Sifat Mulia Seorang Mukmin

Meminta-minta memang bukan perilaku terpuji, tepatnya tercela. Namun peringatan Rasulullah ini bukan untuk mengerem sifat memberi. Rasulullah memang tidak suka meminta-minta, namun dia memberi kepada orang yang meminta. Sering salah tempat, kita menempatkan celaan terhadap peminta-minta untuk membenarkan sikap bakhil.

Salah satu sifat orang yang beriman adalah dermawan. Dia menyalurkan hartanya untuk dirinya, istri, dan anak-anak. Masih pula menyempatkan untuk berinfak kepada fakir miskin, anak-anak yatim, dan semua yang membutuhkan pertolongan Allah Subhanahu Wata’aala berfirman,

“Mereka bertanya kepadamu tentang apa yang mereka nafkahkan Jawablah, ‘Apa saja harta yang kamu nafkahkan hendaklah diberikan kepada ibu-bapak, kaum kerabat, anak-anak yatim, orang-orang miskin, dan orang-orang yang sedang dalam perjalanan.’ Dan apa saja kebajikan yang kamu buat, maka sesungguhnya Allah Maha mengetahuinya.’” (Al- Baqarah:215)

────────────────────────────────────────

▶ **TUGAS YANG DIKERJAKAN**
Tentukan apakah setiap pernyataan berikut sesuai dengan teks tentang sifat mulia seorang mukmin di atas. Jawab ya atau tidak untuk tiap pernyataan, lalu sertakan kutipan persis dari teks yang menjadi penentunya.
(a) Rasulullah tidak memberi kepada orang yang meminta.
(b) Orang yang beriman menyalurkan hartanya untuk dirinya, istri, dan anak-anak.
(c) Meminta-minta disebut sebagai perilaku terpuji.

▶ **DATA YANG DIBERIKAN**
────────────────────────────────────────

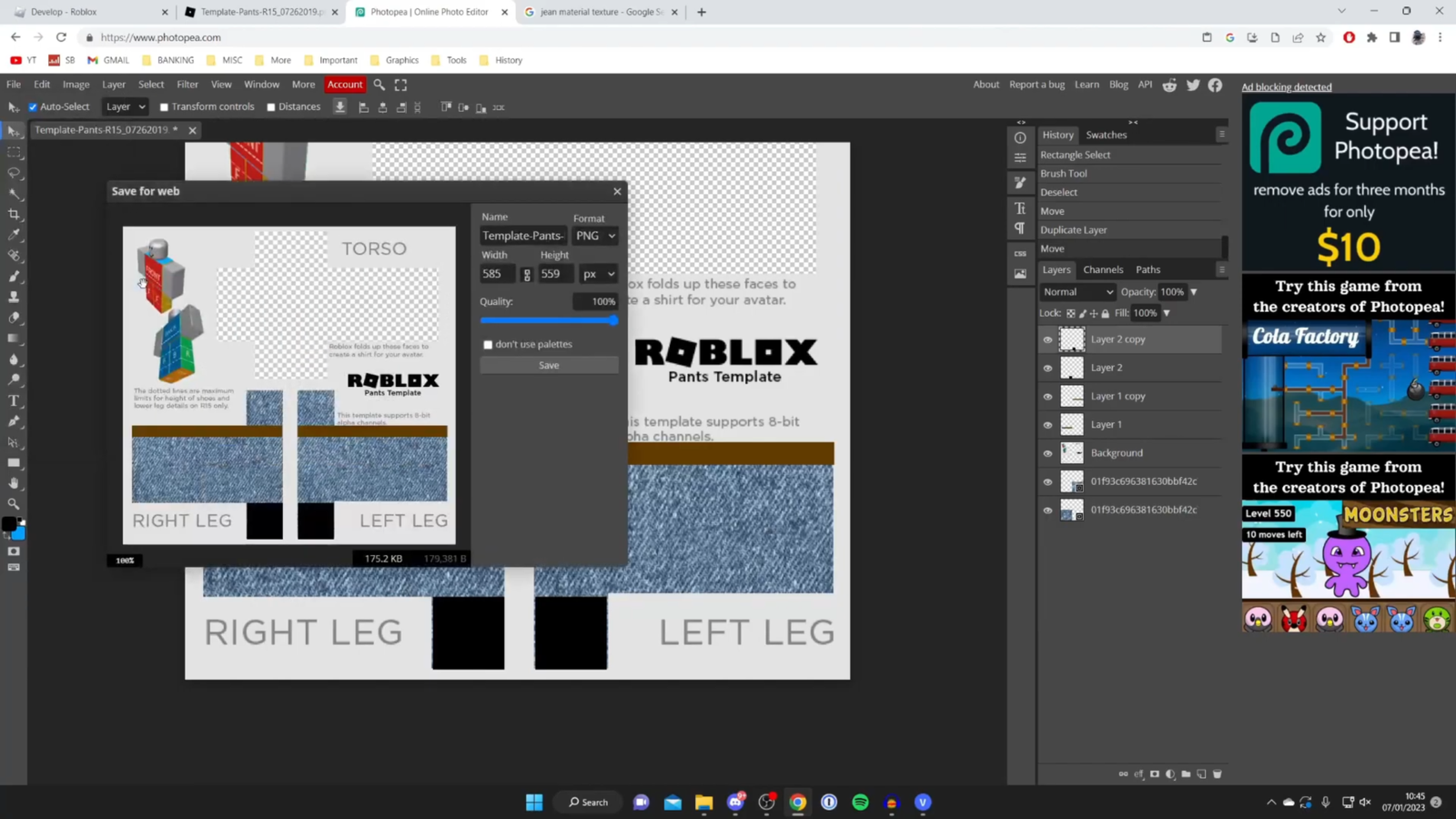Click the Quality slider
The image size is (1456, 819).
[546, 319]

────────────────────────────────────────

▶ **HASIL YANG BENAR**
(a) Tidak. "Rasulullah memang tidak suka meminta-minta, namun dia memberi kepada orang yang meminta."
(b) Ya. "Dia menyalurkan hartanya untuk dirinya, istri, dan anak-anak."
(c) Tidak. "Meminta-minta memang bukan perilaku terpuji, tepatnya tercela."